Last month the speculation was of a GST increase, this month it’s a tightening on negative gearing and work related deductions. By the time May is here it could include just about anything! However, what most commentators do agree on is that superannuation is likely to see some changes. So we thought we would take a look at a few things you might want to think about before budget night…
1. Pensions. If you are over 56 years of age (and therefore eligible for a pension, including a Transition to Retirement Income Stream (TRIS)) you may want to consider commencing the pension before budget night. There is some speculation that pensions may have less flexibility than they currently have, and that the new rules may only apply to pensions commenced after any announcement.
2. Asset sales. There has been talk about changes to the Capital Gains Tax rules. Currently no tax is payable on assets sold while those assets are used to fund a pension. Where no pension is being taken, tax is 10% for assets that have been held for more than 12 months. If you were looking at rebalancing a share portfolio or offloading a property in the near future, then bringing it forward might be an attractive option. It goes without saying that selling assets purely on the basis of speculation around tax is not a sound decision, but it certainly would not hurt to make a time to speak to your advisor about your assets.
3. Contributions. There has also been talk about limiting the amount that can be contributed to super given the concessional tax treatment assets in super receive. If you have been considering making large contributions over the next few years you may wish to consider whether this decision can be brought forward. If you intend to make an annual contribution this year you may also wish to bring this forward if there is no downside in doing so.

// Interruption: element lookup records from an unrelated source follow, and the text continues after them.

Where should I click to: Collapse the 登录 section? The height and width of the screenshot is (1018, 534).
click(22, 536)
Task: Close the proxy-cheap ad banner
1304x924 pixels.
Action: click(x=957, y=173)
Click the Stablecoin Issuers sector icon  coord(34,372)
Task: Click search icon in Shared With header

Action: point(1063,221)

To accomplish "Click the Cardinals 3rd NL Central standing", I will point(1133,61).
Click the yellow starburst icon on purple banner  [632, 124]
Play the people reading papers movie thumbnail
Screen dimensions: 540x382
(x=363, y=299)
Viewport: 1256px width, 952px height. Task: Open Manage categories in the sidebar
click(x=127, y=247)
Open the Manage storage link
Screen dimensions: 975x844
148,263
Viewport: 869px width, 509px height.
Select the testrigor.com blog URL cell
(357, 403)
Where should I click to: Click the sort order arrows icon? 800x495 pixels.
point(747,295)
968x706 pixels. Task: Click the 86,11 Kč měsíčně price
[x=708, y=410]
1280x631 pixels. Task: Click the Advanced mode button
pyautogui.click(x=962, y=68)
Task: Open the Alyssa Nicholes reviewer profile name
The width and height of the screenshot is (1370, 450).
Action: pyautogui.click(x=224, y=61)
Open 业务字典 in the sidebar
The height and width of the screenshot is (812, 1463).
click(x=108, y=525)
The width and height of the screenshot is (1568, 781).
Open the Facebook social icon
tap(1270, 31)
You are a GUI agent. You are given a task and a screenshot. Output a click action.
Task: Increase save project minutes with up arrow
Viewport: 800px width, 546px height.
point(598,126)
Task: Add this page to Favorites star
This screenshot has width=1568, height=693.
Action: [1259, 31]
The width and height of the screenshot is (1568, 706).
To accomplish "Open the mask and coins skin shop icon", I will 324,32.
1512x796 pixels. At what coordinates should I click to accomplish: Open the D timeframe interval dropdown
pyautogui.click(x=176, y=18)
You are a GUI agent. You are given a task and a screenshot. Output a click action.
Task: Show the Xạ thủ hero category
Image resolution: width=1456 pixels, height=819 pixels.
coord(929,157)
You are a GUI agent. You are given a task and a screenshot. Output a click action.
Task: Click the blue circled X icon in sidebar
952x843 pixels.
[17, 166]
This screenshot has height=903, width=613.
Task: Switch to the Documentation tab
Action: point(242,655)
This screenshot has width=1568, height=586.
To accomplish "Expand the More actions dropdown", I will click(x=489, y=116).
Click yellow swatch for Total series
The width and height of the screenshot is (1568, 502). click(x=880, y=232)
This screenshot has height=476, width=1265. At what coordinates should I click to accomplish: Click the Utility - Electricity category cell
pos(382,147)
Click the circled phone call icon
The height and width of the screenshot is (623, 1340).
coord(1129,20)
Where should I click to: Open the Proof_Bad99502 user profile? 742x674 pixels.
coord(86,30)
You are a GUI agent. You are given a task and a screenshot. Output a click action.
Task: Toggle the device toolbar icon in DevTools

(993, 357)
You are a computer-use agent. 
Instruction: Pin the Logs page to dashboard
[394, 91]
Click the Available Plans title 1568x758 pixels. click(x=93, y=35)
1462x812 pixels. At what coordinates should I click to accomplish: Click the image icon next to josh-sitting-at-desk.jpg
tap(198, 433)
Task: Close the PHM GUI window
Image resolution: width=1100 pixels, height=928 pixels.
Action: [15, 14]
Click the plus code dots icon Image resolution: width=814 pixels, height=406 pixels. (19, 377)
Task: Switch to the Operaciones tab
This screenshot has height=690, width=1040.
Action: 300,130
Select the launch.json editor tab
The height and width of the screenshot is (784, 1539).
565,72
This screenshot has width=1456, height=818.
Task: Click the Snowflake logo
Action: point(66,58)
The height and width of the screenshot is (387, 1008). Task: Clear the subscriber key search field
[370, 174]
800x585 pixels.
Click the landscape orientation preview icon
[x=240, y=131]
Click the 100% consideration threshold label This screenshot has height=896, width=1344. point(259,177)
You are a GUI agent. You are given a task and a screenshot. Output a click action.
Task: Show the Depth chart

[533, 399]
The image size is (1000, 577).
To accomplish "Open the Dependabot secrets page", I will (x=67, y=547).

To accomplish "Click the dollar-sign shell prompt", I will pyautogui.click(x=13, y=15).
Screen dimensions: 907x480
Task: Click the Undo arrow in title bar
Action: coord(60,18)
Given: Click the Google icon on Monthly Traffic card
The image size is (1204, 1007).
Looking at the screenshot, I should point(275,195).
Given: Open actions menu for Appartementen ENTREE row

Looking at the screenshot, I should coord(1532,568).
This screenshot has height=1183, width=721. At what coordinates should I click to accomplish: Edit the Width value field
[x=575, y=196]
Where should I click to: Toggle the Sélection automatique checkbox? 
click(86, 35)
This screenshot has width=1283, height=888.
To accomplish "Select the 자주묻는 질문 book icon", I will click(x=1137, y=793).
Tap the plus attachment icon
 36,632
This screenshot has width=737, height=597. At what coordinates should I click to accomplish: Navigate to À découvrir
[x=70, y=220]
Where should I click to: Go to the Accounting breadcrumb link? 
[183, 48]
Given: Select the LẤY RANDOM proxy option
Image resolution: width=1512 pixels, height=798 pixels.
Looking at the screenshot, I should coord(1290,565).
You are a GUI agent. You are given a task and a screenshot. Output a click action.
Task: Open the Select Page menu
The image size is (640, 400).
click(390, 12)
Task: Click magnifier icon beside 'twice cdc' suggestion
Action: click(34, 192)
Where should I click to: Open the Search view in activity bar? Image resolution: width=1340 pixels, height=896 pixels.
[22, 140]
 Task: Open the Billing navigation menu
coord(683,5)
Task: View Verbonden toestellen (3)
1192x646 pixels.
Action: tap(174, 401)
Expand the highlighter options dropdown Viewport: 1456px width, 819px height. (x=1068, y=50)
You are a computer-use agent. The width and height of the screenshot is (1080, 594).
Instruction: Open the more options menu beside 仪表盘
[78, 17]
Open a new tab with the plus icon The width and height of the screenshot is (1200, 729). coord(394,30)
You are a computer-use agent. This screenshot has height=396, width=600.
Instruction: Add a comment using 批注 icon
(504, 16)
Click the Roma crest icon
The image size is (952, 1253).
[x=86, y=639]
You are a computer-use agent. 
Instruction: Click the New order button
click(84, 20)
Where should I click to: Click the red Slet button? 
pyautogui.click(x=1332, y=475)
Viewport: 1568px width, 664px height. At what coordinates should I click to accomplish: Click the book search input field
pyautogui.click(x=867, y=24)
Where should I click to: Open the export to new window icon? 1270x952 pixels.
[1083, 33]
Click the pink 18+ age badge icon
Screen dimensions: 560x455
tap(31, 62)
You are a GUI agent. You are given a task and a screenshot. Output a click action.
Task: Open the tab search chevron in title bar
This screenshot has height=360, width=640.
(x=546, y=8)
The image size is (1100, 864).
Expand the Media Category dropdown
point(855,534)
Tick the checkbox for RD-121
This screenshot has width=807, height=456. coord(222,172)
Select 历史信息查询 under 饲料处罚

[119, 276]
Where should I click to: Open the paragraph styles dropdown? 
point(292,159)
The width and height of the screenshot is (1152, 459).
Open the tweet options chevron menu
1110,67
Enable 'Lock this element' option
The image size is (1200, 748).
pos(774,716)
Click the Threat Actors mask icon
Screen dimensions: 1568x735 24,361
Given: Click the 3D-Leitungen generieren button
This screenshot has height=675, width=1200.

4. Split your balance. If the balance of your fund is significantly different to that of your spouse you may want to look at balancing them up. Both sides of politics have discussed the possibility of taxing funds over a certain value. This would likely be assessed on a person by person basis rather than a shared limit for a couple. Balancing your balances may mean you both fall under any such limit.
Of course this is all speculation. It still requires a decision by government….. and then it requires both houses of parliament to come to an agreement and pass the legislation to make any announcements a reality for us all.
So the best advice now would be to call your advisor and review your situation before you sit down on May 10 with that glass of red in hand.